ATI RN
ATI Gastrointestinal System Quizlet
1. The nurse is assessing for stoma prolapse in a client with a colostomy. The nurse would observe which of the following if stoma prolapse occurred?
- A. Sunken and hidden stoma
- B. Dark- and bluish-colored stoma
- C. Narrowed and flattened stoma
- D. Protruding stoma
Correct answer: D
Rationale: A protruding stoma is indicative of stoma prolapse, which occurs when the bowel protrudes excessively through the stoma.
2. A nurse is monitoring a client admitted to the hospital with a diagnosis of appendicitis. The client is scheduled for surgery in 2 hours. The client begins to complain of increased abdominal pain and begins to vomit. On assessment the nurse notes that the abdomen is distended and the bowel sounds are diminished. Which of the following is the most appropriate nursing intervention?
- A. Administer dilaudid
- B. Notify the physician
- C. Call and ask the operating room team to perform the surgery as soon as possible
- D. Reposition the client and apply a heating pad on a warm setting to the client’s abdomen.
Correct answer: B
Rationale: The symptoms suggest possible perforation or peritonitis, which are serious complications requiring immediate medical attention. The nurse should promptly notify the physician.

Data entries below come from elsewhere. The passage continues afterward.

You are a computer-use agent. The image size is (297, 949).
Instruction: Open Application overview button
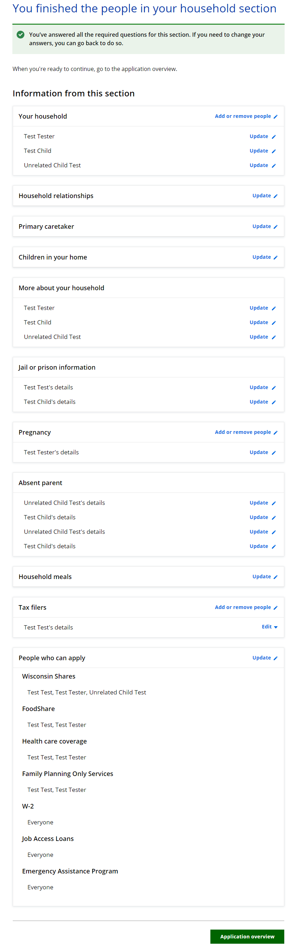click(x=247, y=936)
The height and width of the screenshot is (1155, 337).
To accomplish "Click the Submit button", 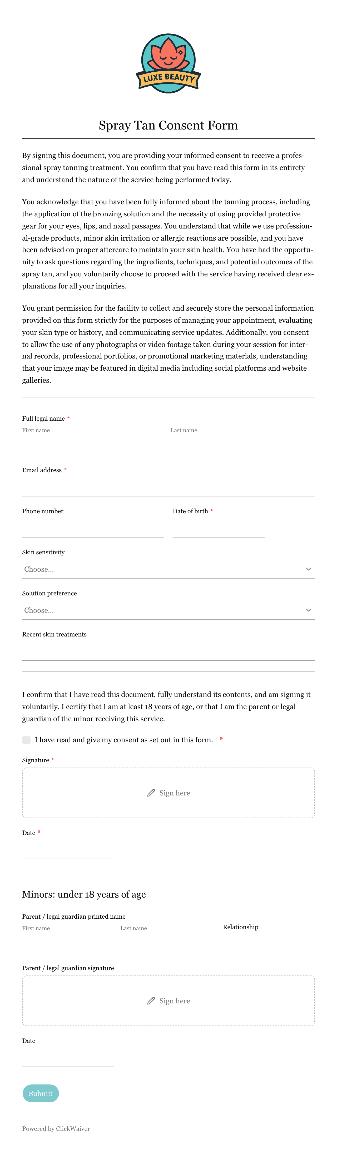I will click(x=41, y=1094).
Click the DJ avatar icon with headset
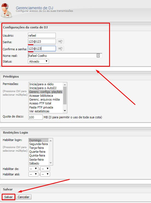The height and width of the screenshot is (203, 151). (x=6, y=11)
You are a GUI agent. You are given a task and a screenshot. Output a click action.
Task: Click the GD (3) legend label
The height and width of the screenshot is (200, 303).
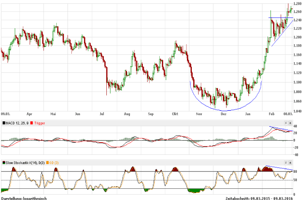pos(54,162)
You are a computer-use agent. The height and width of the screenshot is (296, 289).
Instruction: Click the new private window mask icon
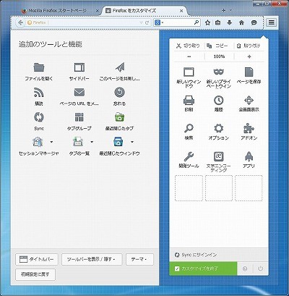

3. The nurse is performing an assessment on a client with acute pancreatitis who was admitted to the hospital. Which of the following assessment questions most specifically would elicit information regarding the pain that is associated with acute pancreatitis?
- A. Does the pain in your abdomen radiate to your groin.
- B. Does the pain in your stomach radiate to the back?
- C. Does the pain in your stomach radiate to your lower middle abdomen?
- D. Does the pain in your lower abdomen radiate to the hip?
Correct answer: B
Rationale: The pain that is associated with acute pancreatitis is often severe and is located in the epigastric region and radiates to the back. Options 1, 3, and 4 are incorrect because they are not specific for the pain experienced by the client with pancreatitis.
4. You have to teach ostomy self care to a patient with a colostomy. You tell the patient to measure and cut the wafer:
- A. To the exact size of the stoma.
- B. About 1/16” larger than the stoma.
- C. About 1/8” larger than the stoma.
- D. About 1/4″ larger than the stoma.
Correct answer: C
Rationale: The wafer should be measured and cut about 1/8” larger than the stoma to ensure proper fit and prevent skin irritation.
5. The nurse is doing preoperative teaching with the client who is about to undergo creation of a Kock pouch. The nurse interprets that the client has the best understanding of the nature of the surgery if the client makes which of the following statements?
- A. I will need to drain the pouch regularly with a catheter.
- B. I will need to wear a drainage bag for the rest of my life.
- C. The drainage from this type of ostomy will be formed.
- D. I will be able to pass stool from the rectum eventually.
Correct answer: A
Rationale: A Kock pouch is a continent ileostomy. As the ileostomy begins to function, the client drains it every 3 to 4 hours and then decreases the draining about 3 times a day or as needed when full. The client does not need to wear a drainage bag but should wear an absorbent dressing to absorb mucous drainage from the stoma. Ileostomy drainage is liquid. The client would be able to pass stool only from the rectum if an ileal-anal pouch or anastomosis were created. This type of operation is a two-stage procedure.